-- start TASK INPUTS --

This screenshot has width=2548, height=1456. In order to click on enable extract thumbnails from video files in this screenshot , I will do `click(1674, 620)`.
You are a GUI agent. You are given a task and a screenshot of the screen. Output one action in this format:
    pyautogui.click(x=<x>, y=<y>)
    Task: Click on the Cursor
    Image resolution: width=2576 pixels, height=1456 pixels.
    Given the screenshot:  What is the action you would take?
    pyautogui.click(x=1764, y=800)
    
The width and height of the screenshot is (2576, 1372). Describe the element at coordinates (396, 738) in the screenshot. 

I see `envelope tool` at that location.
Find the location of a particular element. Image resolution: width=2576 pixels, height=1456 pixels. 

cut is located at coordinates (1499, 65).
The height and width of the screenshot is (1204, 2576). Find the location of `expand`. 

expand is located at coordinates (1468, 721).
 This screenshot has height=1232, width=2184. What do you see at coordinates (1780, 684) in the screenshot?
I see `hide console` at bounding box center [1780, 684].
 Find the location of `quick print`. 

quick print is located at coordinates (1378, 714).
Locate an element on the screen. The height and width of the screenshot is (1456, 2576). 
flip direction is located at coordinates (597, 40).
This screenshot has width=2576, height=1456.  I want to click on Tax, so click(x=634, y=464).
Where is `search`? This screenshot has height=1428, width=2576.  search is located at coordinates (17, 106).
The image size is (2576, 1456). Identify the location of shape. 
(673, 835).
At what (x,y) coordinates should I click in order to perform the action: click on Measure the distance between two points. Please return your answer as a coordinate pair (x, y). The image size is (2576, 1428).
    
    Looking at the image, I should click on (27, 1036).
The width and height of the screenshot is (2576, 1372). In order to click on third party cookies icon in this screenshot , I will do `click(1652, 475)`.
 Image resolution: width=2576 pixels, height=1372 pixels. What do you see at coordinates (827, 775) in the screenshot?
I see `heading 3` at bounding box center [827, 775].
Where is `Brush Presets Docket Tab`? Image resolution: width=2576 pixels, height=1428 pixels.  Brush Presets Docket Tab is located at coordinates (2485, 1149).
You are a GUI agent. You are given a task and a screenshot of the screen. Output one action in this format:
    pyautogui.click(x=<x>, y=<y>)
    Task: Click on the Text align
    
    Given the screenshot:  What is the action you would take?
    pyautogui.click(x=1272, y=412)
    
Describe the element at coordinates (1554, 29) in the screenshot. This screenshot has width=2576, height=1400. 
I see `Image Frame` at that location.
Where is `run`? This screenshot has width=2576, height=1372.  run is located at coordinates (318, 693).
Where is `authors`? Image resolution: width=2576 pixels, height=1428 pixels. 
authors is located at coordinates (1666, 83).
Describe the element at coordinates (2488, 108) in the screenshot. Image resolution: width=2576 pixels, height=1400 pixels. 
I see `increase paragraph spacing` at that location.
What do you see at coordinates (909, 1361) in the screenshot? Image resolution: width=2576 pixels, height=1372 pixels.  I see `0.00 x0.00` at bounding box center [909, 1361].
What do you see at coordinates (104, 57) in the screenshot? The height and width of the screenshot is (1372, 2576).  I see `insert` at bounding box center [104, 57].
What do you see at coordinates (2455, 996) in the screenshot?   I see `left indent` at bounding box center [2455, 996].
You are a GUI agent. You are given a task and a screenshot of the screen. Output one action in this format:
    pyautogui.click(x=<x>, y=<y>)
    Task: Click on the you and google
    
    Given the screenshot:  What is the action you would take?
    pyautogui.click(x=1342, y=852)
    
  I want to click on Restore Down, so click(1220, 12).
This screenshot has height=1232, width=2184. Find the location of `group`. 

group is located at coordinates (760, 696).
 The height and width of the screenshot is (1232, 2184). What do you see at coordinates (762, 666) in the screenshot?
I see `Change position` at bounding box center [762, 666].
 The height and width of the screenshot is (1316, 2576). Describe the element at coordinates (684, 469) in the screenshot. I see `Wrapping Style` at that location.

-- end TASK INPUTS --

▸ **EXERCISE**:
Copy out all of the data above word for word, keeping every line as it appears.

▸ **THE RESPONSE**:
This screenshot has width=2548, height=1456. In order to click on enable extract thumbnails from video files in this screenshot , I will do `click(1674, 620)`.
You are a GUI agent. You are given a task and a screenshot of the screen. Output one action in this format:
    pyautogui.click(x=<x>, y=<y>)
    Task: Click on the Cursor
    Image resolution: width=2576 pixels, height=1456 pixels.
    Given the screenshot:  What is the action you would take?
    pyautogui.click(x=1764, y=800)
    
The width and height of the screenshot is (2576, 1372). Describe the element at coordinates (396, 738) in the screenshot. 

I see `envelope tool` at that location.
Find the location of a particular element. Image resolution: width=2576 pixels, height=1456 pixels. 

cut is located at coordinates (1499, 65).
The height and width of the screenshot is (1204, 2576). Find the location of `expand`. 

expand is located at coordinates (1468, 721).
 This screenshot has height=1232, width=2184. What do you see at coordinates (1780, 684) in the screenshot?
I see `hide console` at bounding box center [1780, 684].
 Find the location of `quick print`. 

quick print is located at coordinates (1378, 714).
Locate an element on the screen. The height and width of the screenshot is (1456, 2576). 
flip direction is located at coordinates (597, 40).
This screenshot has width=2576, height=1456.  I want to click on Tax, so click(x=634, y=464).
Where is `search`? This screenshot has height=1428, width=2576.  search is located at coordinates (17, 106).
The image size is (2576, 1456). Identify the location of shape. 
(673, 835).
At what (x,y) coordinates should I click in order to perform the action: click on Measure the distance between two points. Please return your answer as a coordinate pair (x, y). The image size is (2576, 1428).
    
    Looking at the image, I should click on (27, 1036).
The width and height of the screenshot is (2576, 1372). In order to click on third party cookies icon in this screenshot , I will do `click(1652, 475)`.
 Image resolution: width=2576 pixels, height=1372 pixels. What do you see at coordinates (827, 775) in the screenshot?
I see `heading 3` at bounding box center [827, 775].
Where is `Brush Presets Docket Tab`? Image resolution: width=2576 pixels, height=1428 pixels.  Brush Presets Docket Tab is located at coordinates (2485, 1149).
You are a GUI agent. You are given a task and a screenshot of the screen. Output one action in this format:
    pyautogui.click(x=<x>, y=<y>)
    Task: Click on the Text align
    
    Given the screenshot:  What is the action you would take?
    pyautogui.click(x=1272, y=412)
    
Describe the element at coordinates (1554, 29) in the screenshot. This screenshot has width=2576, height=1400. 
I see `Image Frame` at that location.
Where is `run`? This screenshot has width=2576, height=1372.  run is located at coordinates (318, 693).
Where is `authors`? Image resolution: width=2576 pixels, height=1428 pixels. 
authors is located at coordinates (1666, 83).
Describe the element at coordinates (2488, 108) in the screenshot. Image resolution: width=2576 pixels, height=1400 pixels. 
I see `increase paragraph spacing` at that location.
What do you see at coordinates (909, 1361) in the screenshot? Image resolution: width=2576 pixels, height=1372 pixels.  I see `0.00 x0.00` at bounding box center [909, 1361].
What do you see at coordinates (104, 57) in the screenshot? The height and width of the screenshot is (1372, 2576).  I see `insert` at bounding box center [104, 57].
What do you see at coordinates (2455, 996) in the screenshot?   I see `left indent` at bounding box center [2455, 996].
You are a GUI agent. You are given a task and a screenshot of the screen. Output one action in this format:
    pyautogui.click(x=<x>, y=<y>)
    Task: Click on the you and google
    
    Given the screenshot:  What is the action you would take?
    pyautogui.click(x=1342, y=852)
    
  I want to click on Restore Down, so click(1220, 12).
This screenshot has height=1232, width=2184. Find the location of `group`. 

group is located at coordinates (760, 696).
 The height and width of the screenshot is (1232, 2184). What do you see at coordinates (762, 666) in the screenshot?
I see `Change position` at bounding box center [762, 666].
 The height and width of the screenshot is (1316, 2576). Describe the element at coordinates (684, 469) in the screenshot. I see `Wrapping Style` at that location.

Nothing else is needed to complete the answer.